International load line Certificate-A Handy Guide

This series continues exploring the realm of ship certification with another document that defines a vessel.

Wharfs

Defining how deep a vessel can load-The Load Line Certificate

Why is it needed?

It is required by the International Convention on Load Lines, 1966

“(1) An International Tonnage Certificate (1969) shall be issued to every ship, the gross and net tonnages of which have been determined in accordance with the present Convention.”

Click here for the Treaty’s IMO page>IMO

By UK law The Merchant Shipping (Load Line) Regulations 1998

Explained within  UK’S MSN 1752

What ships need one?

Ships engaged on international voyages

Except:

  • Ships of war
  • Ships of less than 24 metres (79 feet) in length;
  • Pleasure yachts not engaged in trade;
    Fishing vessels.

How is it obtained?

After an initial survey before the ship is put in service, which shall include a complete inspection of its structure and equipment in so far as the ship is covered by Convention.
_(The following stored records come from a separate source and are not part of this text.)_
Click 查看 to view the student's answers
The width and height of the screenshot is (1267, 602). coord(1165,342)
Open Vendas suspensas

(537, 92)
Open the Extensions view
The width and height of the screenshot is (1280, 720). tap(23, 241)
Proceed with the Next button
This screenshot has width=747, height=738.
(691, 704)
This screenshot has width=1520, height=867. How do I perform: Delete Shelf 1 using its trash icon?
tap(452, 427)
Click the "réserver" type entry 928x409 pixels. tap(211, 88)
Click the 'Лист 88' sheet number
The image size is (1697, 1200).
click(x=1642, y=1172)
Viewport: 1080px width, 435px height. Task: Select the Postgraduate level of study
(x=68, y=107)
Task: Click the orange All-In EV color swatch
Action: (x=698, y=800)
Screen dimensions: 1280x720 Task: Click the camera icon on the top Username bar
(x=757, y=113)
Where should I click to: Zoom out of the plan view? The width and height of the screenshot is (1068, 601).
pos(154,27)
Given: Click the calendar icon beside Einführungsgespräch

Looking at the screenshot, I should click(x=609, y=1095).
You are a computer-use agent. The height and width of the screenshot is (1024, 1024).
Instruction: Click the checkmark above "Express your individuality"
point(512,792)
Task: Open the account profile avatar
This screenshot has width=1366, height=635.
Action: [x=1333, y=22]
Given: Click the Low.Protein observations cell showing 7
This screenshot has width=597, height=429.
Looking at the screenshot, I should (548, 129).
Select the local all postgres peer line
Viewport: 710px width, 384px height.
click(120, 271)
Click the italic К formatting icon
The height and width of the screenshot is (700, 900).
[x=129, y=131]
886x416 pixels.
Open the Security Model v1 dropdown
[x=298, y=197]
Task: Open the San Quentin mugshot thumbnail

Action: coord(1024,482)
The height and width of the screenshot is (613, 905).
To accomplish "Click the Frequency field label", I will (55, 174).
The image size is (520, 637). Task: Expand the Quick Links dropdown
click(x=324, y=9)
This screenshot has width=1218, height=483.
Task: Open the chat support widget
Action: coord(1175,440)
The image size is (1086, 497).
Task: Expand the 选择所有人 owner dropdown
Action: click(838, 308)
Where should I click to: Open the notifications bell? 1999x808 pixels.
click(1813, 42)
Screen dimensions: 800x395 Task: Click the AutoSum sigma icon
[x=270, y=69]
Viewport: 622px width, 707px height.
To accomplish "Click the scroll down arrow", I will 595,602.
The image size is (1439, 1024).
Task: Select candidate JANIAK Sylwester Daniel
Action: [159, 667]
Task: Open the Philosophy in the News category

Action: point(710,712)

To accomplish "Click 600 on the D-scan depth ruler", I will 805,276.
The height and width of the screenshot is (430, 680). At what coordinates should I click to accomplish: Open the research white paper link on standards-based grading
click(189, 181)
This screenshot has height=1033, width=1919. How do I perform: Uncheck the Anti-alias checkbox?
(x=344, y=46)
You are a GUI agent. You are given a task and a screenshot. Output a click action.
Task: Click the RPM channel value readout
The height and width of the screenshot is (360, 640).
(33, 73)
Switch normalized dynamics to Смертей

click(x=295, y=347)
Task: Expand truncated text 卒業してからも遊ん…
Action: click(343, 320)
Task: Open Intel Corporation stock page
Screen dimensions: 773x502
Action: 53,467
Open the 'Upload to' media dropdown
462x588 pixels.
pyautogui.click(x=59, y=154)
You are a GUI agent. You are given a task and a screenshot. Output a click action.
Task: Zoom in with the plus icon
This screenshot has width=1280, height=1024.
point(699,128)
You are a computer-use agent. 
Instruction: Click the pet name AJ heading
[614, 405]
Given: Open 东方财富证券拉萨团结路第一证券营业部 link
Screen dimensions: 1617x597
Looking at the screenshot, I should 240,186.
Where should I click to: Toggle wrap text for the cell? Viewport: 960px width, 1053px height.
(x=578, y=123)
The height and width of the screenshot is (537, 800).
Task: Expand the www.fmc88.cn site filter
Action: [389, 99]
The survey shall be such as to ensure that the arrangements, materials and scantlings fully comply with the requirements of the the International Convention on Load Lines.

How is it maintained?

By a periodical survey not exceed five years, to ensure that the structure, equipment, arrangements, materials and scantlings fully comply with the requirements of the Convention.

And an  inspection within three months either way of each annual anniversary date of the certificate, to ensure that alterations have not been made to the hull or superstructures which would affect the calculations determining the position of the load line.

What is looked during the annual inspection?

The effective condition of fittings and appliances for:

  • Protection of openings
  • Guard rails
  • Freeing ports
  • Means of access to crew’s quarters

What is contained on the certificate?

  • Name of ship
  • Distinctive Number of letters
  • Port of Registry
  • Length
  • Gross Tonnage
  • Type of ship
  • Freeboards ( from deck line) and load lines assigned for:
    • Winter North Atlantic
    • Winter
    • Summmer
    • Tropical
  • Date of survey
  • Any Conditions
  • Endorsement of annual Survey
LLcert

Example of load line certificate from MSN 1752. Reproduced under Open Government Licence V3

What other document is found with the load line certificate?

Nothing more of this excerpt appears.